Quand Claudia Triozzi — chorégraphe, performeuse et plasticienne — crée une pièce, le mémorable n’est pas loin. Car Claudia Triozzi (Cie Dam-Cespi) est experte dans l’art de marquer les esprits. En 2000, sa performance Dolled Up conjuguait ainsi installation, vidéo et danse. Dans un joyeux atelier aussi absurde que foutraque, alternant gestes répétitifs et vidéos de mises en situation, Claudia Triozzi y taillait un costume au marché du travail. S’essayant à devenir vendeuse en moquettes, fleuriste ou marchande de maroquinerie, elle concluait : « It is not for me! » [Ce n’est pas pour moi]. Un constat martelé à chaque tentative, soulignant ainsi l’évidence : celle de ses compétences d’artiste. Si ce n’est pas cette performance que reprogramme le CN D [Centre National de la Danse] de Pantin, c’est une pièce de la même période, à savoir The Family Tree (2002).

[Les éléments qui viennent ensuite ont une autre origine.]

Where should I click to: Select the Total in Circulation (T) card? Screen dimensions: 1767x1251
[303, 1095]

The Family Tree de Claudia Triozzi et Xavier Boussiron : un cabaret punk
The Family Tree est présentée comme une performance inaugurant un nouveau cycle dans le travail de Claudia Triozzi. Un cycle autour de la voix incarnée. Approfondissement plutôt que rupture, The Family Tree explore la voix, comme élément aussi matériel qu’immatériel. Pour un cycle où la chorégraphie se focalise sur le corps parlant et chantant. La pièce The Family Tree (2002) aura ainsi été suivie par Stand (2004) et Opera’s shadows (2005). Pour The Family Tree, c’est avec le plasticien et compositeur Xavier Boussiron que Claudia Triozzi livre un duo performatif oscillant entre cabaret et concert punk-rock. Et près de deux décennies après sa création initiale, elle ressort la panoplie du multiple, pour de nouveau endosser quantité de rôles. Prêtresse, chanteuse pop, actrice de film… Avec Xavier Boussiron à la guitare, Claudia Triozzi module sa voix et ses incarnations. Et ce, à travers des compositions co-écrites avec Xavier Boussiron.

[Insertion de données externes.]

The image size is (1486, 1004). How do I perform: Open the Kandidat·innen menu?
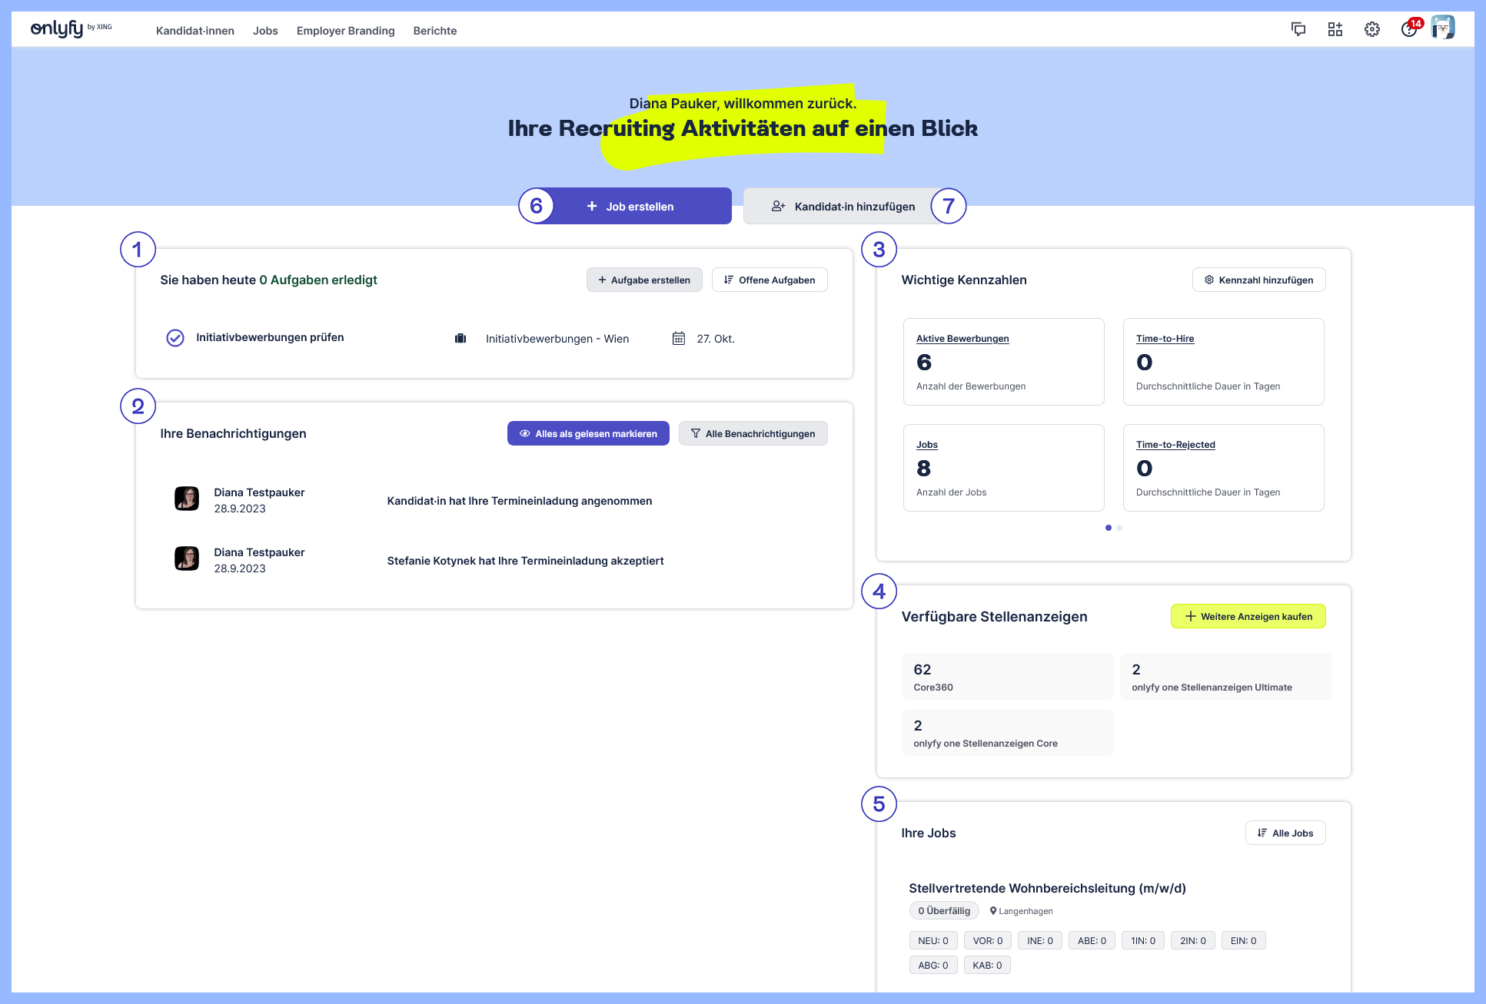click(x=194, y=31)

Claudia Triozzi : des performances où la voix tient le corps en mouvement
Que ce soit dans le projet Pour une thèse vivante (2011 – en cours) ou ses pièces antérieures, Claudia Triozzi n’a cessé de cultiver la composante vocale. Chantée ou parlée. À l’instar de Dolled Up, où le slogan « It is not for me! » venait structurer le chaos. Ou encore dans son film Five Years (2000) où postée à une sortie de périphérique, elle y déclamait le nom des modèles de voitures passant à toute vitesse. Mobilisant, là encore, un mélange d’absurdité et de mise en péril. Avec la voix — forte et posée — comme pilier auquel se cramponner. Performance tout aussi empreinte de décalage, The Family Tree convoque une multiplicité de références. Et chacun pourra y voire passer, à toute vitesse et avec effet Doppler, divers échos artistiques. Des Reines Prochaines de Pipilotti Rist, aux Litanies of Satan de Diamanda Galas… Le tout à la sauce (très piquante) Claudia Triozzi.